▶ **TASK STATEMENT**:
Read the records beneath this task and copy every line that contains the string "height".

RECORDS PROVIDED Block Start

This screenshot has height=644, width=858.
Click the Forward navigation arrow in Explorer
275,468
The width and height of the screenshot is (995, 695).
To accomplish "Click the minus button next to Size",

RECORDS PROVIDED Block End

▶ **TASK OUTPUT**:
This screenshot has height=644, width=858.
The width and height of the screenshot is (995, 695).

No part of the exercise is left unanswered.